As AI mania heats up in the summer months, the tale of two markets facing investors is getting more and more extreme.
Last week, the Nasdaq 100 Index (^NDX) – which includes the Nasdaq’s 100 largest tech stocks – jumped more than 3% while the Dow Jones Industrial Index (^DJI) languished in the red. This is only the fifth such event since the dotcom bubble burst two decades ago.
Meanwhile, looking under the hood of the market, on Thursday and Friday, more NYSE-listed stocks hit new 52-week lows than new 52-week highs. Yet on both days, the Nasdaq 100 jumped more than 2%.
Each of these signals says something slightly different, but they all occur almost exclusively during times of market stress, such as bear markets and early-stage bull markets, when doubts are still front and center.
Broadly speaking, investors have depreciated in the overall market and are hoarding money in the high-profile AI trade, which is fueling the concentration of market gains in just a few companies.
Or, as Bank of America strategist Michael Hartnett calls these stocks, the “Magnificent Seven” — Apple (AAPL), Alphabet (GOOGL, GOOG), Microsoft (MSFT), Amazon (AMZN), Meta (META), Tesla (TSLA), and Nvidia (NVDA).
In total, the seven major constituents of the Nasdaq 100 have risen by $3.35 trillion this year, while the bottom 93 have only risen by $635 billion.
That means Hartnett’s “Magnificent Seven” accounts for 84% of the $4 trillion growth in the Nasdaq 100 market valuation in 2023. Apple and Microsoft have each gained more in value than all of the bottom 93 stocks.
Although the lion’s share of valuation gains are concentrated in a few large stocks, several software and chip companies riding the AI wave are also producing outsized returns in May.

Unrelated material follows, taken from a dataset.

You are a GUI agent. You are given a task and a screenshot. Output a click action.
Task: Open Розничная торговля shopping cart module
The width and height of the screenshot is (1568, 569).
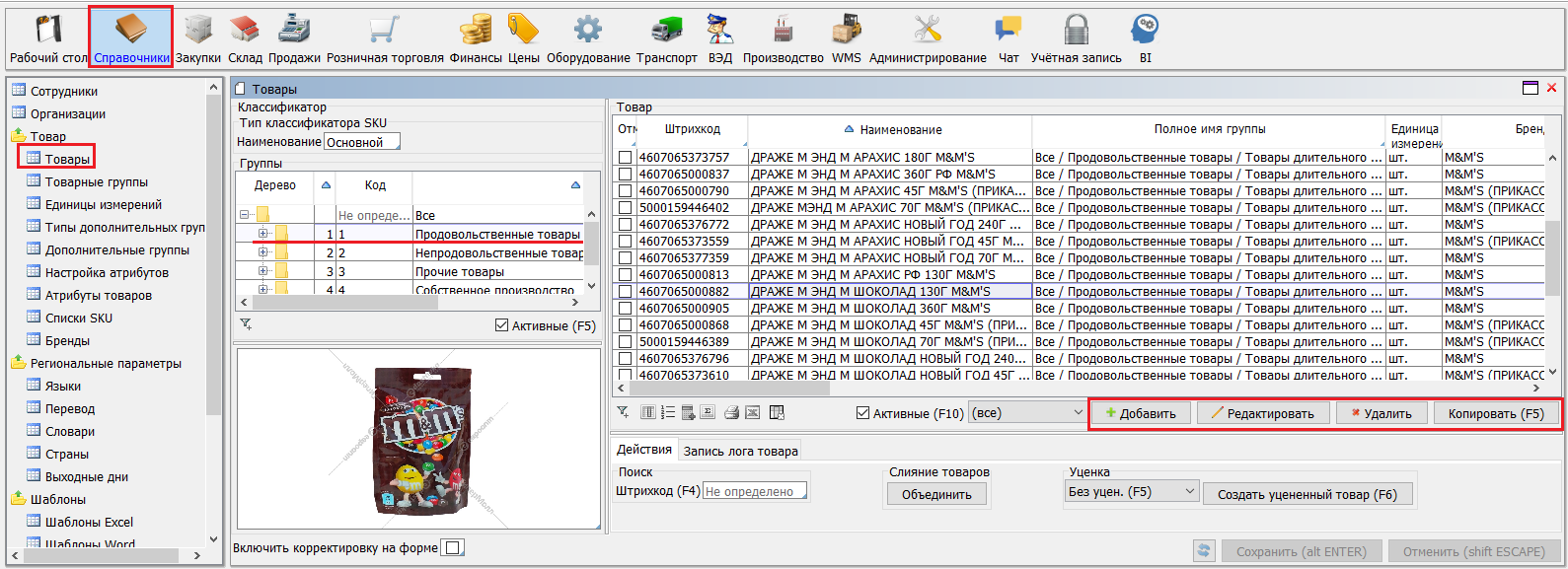(385, 39)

Chipmaker Marvell Tech (MRVL) is up 65% this month after jumping 30% on Friday alone. The chipmaker expects to at least double its AI revenue in fiscal 2024.

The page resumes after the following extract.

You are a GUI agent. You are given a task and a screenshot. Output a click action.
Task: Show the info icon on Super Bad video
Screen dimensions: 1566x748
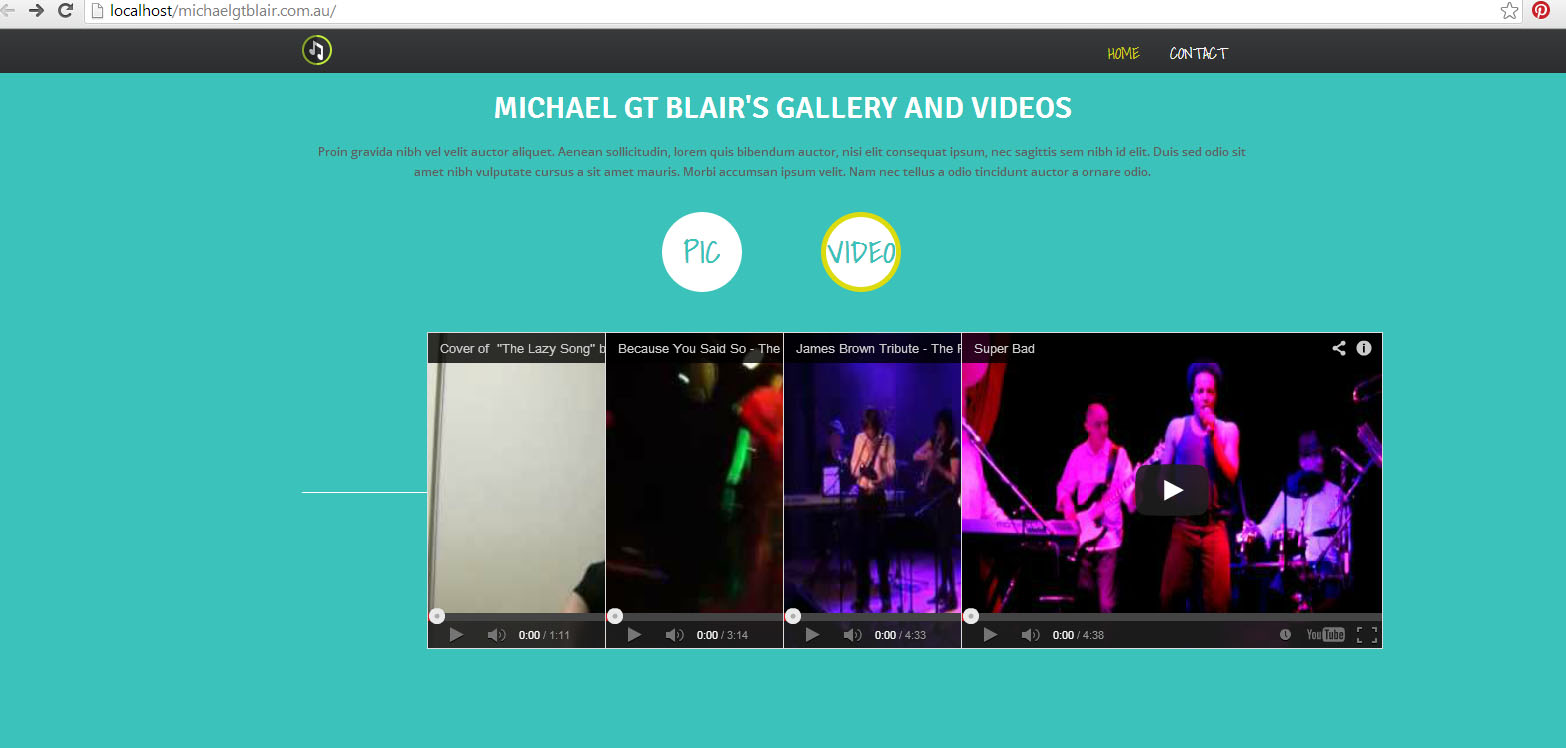[x=1364, y=348]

Cloud-based security company Zscaler (ZS) is up 45% – second this month in the Nasdaq 100. And American Micro Devices (AMD) managed to beat Nvidia’s impressive performance in May after gaining 42% so far this month.
The chart below shows the cumulative return of Nasdaq 100 stocks in May (y-axis) compared to the cumulative return of the year 2023 (x-axis). The size of the bubbles increases with the evolution of the market capitalization in 2023. The points are colored according to the sector.
Unsurprisingly, the big blue dot in the very top right is Nvidia, the year’s top earner and one of May’s top earners. Its market capitalization has increased by more than half a trillion dollars, as has that of Apple and Microsoft.
The next four biggest gainers by market capitalization this year are Alphabet, Amazon, Meta Platforms and Tesla. After that, valuation gains plummet.
Meanwhile, retail names in the consumer discretionary and basics sectors took a beating in May as old areas of strength slumped again, another painful trade knocking investors back.
As the fight against the US debt ceiling appears to be headed for resolution and the Federal Reserve’s next move is now an open question for investors in the real world, markets have turned their attention to more artificial concerns. .
As Yahoo Finance’s Josh Schafer reported over the weekend, Citi strategists wrote in a recent note, “US markets are fueled by the Al theme, which tends to raise rate sensitivity even further.” This means the AI trade is now the Fed trade.
Or as BofA’s Hartnett wrote last week, “No belief in the 2023 macro-narrative means high belief in the new AI micro-narrative.”